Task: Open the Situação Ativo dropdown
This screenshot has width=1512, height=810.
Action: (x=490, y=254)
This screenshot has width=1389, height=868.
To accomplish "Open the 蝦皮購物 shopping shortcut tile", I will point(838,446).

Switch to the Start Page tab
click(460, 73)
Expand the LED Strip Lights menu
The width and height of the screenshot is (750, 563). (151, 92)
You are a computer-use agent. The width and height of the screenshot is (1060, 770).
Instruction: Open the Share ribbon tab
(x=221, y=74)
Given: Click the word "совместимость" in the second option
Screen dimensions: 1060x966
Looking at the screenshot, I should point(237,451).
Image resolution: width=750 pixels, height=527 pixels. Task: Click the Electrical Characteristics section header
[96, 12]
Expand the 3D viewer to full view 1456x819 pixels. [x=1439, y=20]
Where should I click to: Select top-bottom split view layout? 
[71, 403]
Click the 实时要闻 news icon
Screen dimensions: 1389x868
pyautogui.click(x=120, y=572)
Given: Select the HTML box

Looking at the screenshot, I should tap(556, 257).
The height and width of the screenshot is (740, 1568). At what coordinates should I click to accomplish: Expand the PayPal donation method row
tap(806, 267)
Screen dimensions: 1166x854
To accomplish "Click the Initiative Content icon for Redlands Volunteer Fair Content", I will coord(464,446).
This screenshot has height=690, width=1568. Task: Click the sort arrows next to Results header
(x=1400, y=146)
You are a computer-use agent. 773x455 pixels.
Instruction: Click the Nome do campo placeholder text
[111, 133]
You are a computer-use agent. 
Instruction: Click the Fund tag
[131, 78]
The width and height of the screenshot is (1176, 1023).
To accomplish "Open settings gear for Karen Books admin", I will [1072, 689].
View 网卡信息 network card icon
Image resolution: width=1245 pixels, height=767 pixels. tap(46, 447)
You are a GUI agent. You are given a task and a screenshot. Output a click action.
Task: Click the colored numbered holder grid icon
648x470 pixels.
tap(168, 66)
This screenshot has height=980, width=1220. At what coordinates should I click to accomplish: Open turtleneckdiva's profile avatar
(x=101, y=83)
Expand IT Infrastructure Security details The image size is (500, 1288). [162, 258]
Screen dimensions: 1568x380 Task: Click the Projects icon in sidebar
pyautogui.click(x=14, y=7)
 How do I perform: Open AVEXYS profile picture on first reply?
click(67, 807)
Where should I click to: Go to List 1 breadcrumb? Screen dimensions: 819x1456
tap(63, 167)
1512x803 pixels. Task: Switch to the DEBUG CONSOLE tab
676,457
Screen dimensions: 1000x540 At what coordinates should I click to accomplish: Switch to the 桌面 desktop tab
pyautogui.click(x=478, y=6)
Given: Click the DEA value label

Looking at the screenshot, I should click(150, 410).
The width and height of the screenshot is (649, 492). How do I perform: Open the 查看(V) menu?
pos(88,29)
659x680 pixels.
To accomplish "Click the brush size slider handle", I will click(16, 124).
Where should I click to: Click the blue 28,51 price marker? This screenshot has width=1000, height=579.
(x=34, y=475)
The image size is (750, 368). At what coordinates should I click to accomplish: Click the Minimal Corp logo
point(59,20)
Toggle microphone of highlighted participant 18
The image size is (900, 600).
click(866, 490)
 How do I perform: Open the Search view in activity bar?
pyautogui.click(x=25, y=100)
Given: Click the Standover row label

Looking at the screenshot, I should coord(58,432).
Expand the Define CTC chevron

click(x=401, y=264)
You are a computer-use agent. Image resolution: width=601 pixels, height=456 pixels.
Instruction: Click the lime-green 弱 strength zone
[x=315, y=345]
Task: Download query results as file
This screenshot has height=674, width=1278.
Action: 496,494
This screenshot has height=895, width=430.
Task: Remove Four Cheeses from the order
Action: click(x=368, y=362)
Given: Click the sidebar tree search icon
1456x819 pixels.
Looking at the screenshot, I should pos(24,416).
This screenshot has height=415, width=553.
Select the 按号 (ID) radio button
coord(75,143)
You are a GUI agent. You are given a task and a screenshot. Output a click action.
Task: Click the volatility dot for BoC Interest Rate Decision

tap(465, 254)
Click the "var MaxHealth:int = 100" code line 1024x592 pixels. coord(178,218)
+ + +
**GIVEN PROBLEM**
Convert the entries between the lines holding "Given: Click the word" and "Expand the 3D", inclusive, into a two-column CSV with the header input,output. Each entry gets one row, with its text under input and its answer under output, each field in double quotes and any line breaks replaced by spaces.

**ANSWER TO THE PROBLEM**
input,output
"Given: Click the word ""совместимость"" in the second option Screen dimensions: 1060x966","Looking at the screenshot, I should point(237,451)."
"Image resolution: width=750 pixels, height=527 pixels. Task: Click the Electrical Characteristics section header","[96, 12]"
"Expand the 3D viewer to full view 1456x819 pixels.","[x=1439, y=20]"